RIVERDALE, Ga. — Decades before Joseph R. Biden Jr. flipped Georgia for the Democrats, Felicia Davis was a one-stop political organizing dynamo in Clayton County, canvassing for issues rather than candidates, for her community rather than a political party.
The boom of her voice and the clarity of her convictions command respect. In her operation, even the teenagers are paid $15 an hour to knock on doors and distribute literature. Almost everyone is diligent: She is not someone to disappoint.
“I am unapologetically Black,” Ms. Davis said. “My agenda is Black. My community is Black. My county is Black. So what I do is Black. And for 20 years, we’ve been trying to tell people what was possible.”
When Georgia turned blue for Mr. Biden this year after record voter turnout, it validated the political vision and advocacy of a group of Black women who have led a decades-long organizing effort to transform the state’s electorate. Democrats celebrated their work registering new voters, canvassing and engaging in long-term political outreach. The achievement seemed to confirm mantras that have become commonplace in liberal politics, like “trust Black women” and “Black women are the backbone of the Democratic Party.”
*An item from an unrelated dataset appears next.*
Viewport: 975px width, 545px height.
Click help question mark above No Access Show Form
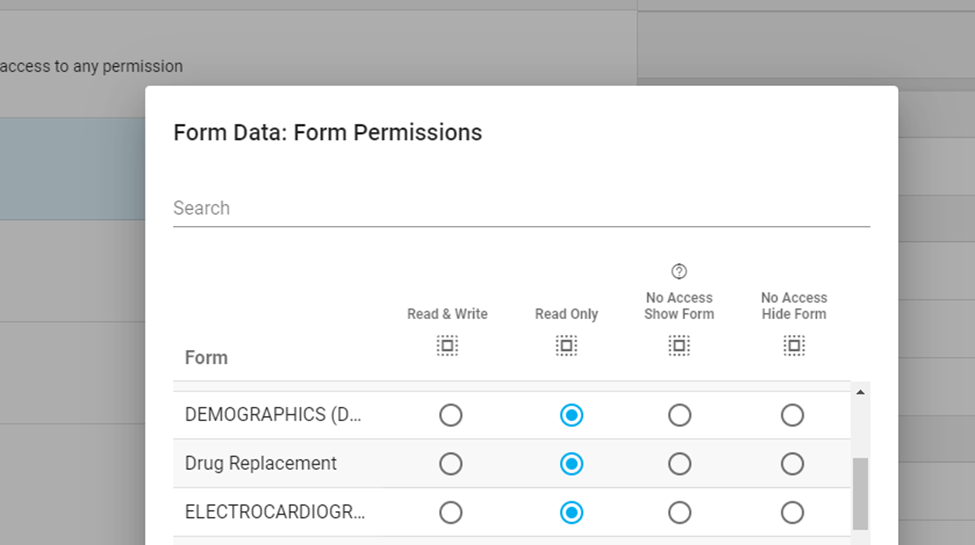tap(679, 271)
But the same women tell a more complicated story about their relationship with elected Democrats, national campaign officials and prominent political groups. For years, they said, their political vision was demeaned and distrusted. Donors and campaigns balked at the idea that Georgia was a battleground state worth investing in and that the organizers had picked up on demographic and political changes in their home state that others had missed.
Now, with Georgia at the center of the political universe ahead of two pivotal Senate runoff elections in January, the organizers are asking Democrats: Will you embrace our approach now?
“We weren’t surprised that Georgia turned blue, because we’ve been working on it for over 15 years,” said Deborah Scott, the founder of Georgia Stand Up. When she started the group in 2004, she said, it was hard to persuade philanthropy groups and political foundations that focus on grass-roots organizing to consider Georgia.
“It’s been an uphill battle,” Ms. Davis said. “Because here, we’re not just women, we’re Southern women. And we’re not just Southern women, we’re Southern Black women.”
The most famous member of the club is Stacey Abrams, the former state lawmaker and candidate for governor who founded a voter registration group called the New Georgia Project. But there are many others — like Ms. Davis and Helen Butler, who was mentored by the Rev. Joseph E. Lowery, the late civil rights leader — who have spent years working to turn out voters in Georgia.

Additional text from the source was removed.